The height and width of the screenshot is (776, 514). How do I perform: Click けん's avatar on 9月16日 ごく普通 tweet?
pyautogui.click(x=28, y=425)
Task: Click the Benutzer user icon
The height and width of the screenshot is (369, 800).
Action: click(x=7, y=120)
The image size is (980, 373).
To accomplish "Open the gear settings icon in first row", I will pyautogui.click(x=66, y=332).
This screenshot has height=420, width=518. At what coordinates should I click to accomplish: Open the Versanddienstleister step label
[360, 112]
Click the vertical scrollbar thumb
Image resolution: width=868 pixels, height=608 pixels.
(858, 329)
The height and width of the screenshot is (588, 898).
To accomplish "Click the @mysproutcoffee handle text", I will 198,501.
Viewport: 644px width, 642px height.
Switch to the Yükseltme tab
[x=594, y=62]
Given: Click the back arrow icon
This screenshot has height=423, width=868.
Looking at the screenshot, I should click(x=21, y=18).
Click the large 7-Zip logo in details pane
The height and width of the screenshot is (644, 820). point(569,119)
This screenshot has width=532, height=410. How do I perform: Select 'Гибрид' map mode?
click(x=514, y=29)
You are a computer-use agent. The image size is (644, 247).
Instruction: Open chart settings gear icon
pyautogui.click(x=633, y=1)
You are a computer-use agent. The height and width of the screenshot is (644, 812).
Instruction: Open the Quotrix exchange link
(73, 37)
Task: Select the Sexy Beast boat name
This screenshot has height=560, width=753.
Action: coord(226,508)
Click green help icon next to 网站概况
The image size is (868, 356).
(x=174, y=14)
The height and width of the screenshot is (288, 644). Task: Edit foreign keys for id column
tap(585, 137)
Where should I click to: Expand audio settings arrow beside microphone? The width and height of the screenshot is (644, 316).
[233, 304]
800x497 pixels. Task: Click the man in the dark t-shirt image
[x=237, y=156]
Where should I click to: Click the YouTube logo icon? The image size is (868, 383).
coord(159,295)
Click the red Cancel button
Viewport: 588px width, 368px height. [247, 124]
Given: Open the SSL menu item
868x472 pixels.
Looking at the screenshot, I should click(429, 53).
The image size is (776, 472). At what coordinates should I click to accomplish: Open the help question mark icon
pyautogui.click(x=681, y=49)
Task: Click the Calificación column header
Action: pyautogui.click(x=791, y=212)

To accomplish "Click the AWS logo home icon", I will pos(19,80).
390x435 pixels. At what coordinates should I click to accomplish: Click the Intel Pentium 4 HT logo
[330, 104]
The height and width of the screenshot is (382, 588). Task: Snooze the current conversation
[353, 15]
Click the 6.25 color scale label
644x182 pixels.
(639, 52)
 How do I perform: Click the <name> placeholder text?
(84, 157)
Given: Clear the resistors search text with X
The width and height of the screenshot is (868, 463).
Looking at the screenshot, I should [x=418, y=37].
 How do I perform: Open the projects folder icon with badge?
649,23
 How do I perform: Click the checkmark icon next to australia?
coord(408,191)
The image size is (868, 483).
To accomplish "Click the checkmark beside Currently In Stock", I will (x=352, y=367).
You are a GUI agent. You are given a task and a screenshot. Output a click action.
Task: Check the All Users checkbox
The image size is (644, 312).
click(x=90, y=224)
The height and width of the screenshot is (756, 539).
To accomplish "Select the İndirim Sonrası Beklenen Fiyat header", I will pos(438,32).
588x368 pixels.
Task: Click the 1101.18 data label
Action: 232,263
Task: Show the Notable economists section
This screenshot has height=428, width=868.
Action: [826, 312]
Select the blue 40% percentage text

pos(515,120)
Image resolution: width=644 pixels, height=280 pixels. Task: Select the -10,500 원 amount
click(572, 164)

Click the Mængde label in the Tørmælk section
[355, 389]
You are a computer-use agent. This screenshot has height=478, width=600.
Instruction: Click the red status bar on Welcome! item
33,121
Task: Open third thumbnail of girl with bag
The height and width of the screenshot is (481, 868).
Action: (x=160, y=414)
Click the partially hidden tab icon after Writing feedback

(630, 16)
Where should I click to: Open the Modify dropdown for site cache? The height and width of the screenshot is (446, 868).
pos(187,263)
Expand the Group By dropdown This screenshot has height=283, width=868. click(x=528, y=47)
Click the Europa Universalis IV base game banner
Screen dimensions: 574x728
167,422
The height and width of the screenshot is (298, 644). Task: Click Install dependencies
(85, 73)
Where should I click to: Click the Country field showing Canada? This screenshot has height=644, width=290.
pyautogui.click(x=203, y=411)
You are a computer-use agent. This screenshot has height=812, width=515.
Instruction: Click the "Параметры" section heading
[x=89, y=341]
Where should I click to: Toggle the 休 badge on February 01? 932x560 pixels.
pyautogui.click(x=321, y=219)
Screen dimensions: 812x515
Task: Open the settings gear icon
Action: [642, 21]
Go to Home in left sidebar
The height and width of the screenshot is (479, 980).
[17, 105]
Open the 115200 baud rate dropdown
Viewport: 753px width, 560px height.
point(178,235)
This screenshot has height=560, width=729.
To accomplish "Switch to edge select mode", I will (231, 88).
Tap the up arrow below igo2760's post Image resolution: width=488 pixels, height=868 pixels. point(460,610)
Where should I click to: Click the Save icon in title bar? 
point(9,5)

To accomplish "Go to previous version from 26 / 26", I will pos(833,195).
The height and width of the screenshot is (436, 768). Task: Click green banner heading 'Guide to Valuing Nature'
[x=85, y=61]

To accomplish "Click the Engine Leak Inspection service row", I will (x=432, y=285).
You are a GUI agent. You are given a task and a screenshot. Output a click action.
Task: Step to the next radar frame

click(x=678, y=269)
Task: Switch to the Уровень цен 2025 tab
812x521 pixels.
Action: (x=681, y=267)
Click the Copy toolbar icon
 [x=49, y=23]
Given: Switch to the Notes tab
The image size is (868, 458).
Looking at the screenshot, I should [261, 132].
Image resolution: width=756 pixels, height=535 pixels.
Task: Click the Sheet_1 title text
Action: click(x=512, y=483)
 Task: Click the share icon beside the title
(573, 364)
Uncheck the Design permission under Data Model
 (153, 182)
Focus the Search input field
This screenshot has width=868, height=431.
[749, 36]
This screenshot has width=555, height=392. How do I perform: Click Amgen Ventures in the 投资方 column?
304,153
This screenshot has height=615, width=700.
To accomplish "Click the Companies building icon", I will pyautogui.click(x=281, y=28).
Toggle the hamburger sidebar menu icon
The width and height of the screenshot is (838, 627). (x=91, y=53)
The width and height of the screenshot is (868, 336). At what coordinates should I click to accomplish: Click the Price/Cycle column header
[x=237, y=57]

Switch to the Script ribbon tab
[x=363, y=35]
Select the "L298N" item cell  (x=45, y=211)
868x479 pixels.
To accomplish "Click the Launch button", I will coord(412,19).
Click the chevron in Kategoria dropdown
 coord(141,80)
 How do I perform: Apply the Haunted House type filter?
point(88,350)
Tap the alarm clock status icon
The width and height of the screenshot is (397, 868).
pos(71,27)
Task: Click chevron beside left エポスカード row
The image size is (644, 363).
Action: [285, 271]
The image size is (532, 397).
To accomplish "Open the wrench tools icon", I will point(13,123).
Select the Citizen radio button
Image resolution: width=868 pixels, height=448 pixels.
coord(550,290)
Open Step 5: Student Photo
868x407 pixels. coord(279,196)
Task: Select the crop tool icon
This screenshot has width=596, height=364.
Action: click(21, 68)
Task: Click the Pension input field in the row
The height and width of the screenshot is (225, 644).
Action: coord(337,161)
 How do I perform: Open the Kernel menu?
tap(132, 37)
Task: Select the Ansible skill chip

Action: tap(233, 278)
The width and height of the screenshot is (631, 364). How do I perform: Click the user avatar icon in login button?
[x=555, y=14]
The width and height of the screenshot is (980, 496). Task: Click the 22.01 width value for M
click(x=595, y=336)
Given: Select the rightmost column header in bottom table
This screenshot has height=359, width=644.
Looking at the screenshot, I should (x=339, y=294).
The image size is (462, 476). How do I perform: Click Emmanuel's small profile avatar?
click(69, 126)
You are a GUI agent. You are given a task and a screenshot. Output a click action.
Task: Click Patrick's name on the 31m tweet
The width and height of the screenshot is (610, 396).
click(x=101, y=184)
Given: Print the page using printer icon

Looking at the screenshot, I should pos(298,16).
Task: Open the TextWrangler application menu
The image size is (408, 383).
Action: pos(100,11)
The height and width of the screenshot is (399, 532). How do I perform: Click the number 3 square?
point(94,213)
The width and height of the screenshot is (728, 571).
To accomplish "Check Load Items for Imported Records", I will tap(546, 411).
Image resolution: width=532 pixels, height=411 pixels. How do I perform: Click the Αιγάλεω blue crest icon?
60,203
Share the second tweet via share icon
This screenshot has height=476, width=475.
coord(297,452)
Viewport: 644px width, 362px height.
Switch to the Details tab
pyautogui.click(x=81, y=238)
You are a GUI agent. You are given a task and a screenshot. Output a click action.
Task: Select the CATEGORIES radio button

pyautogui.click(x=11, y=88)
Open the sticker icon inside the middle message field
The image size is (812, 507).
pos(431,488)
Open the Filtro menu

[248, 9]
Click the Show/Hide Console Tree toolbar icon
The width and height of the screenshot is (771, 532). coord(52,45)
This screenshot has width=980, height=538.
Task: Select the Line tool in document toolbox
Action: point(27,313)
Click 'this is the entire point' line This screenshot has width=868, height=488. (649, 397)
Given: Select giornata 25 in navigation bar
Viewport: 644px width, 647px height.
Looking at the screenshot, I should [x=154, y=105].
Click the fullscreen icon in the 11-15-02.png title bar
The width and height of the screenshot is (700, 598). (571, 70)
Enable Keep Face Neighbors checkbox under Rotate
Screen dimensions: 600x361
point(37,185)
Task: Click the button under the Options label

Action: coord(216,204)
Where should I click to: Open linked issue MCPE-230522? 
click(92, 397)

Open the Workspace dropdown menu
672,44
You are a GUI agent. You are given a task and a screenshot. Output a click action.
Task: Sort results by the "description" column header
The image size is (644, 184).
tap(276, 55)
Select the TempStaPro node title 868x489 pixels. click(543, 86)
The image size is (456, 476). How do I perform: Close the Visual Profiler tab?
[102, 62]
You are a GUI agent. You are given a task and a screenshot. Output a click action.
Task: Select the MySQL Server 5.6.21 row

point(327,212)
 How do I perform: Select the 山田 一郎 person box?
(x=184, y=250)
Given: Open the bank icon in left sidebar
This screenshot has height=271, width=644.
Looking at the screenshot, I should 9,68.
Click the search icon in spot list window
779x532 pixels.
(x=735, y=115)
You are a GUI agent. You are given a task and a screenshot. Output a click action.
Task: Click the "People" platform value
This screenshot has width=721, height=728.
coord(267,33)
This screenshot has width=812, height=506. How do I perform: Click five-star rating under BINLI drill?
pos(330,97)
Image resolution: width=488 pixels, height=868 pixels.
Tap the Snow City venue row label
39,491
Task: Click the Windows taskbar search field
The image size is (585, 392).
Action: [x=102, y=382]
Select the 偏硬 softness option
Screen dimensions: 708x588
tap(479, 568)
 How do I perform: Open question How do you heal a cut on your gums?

## EXERCISE DESCRIPTION
Only the lines above starting with the one with "This screenshot has height=423, width=868." and going through the one with "You are a computer-use agent. The image" are to be copied, word for word and with both ends kept.

## ANSWER TO THE EXERCISE
This screenshot has height=423, width=868.
Looking at the screenshot, I should click(x=21, y=18).
Click the large 7-Zip logo in details pane
The height and width of the screenshot is (644, 820). point(569,119)
This screenshot has width=532, height=410. How do I perform: Select 'Гибрид' map mode?
click(x=514, y=29)
You are a computer-use agent. The image size is (644, 247).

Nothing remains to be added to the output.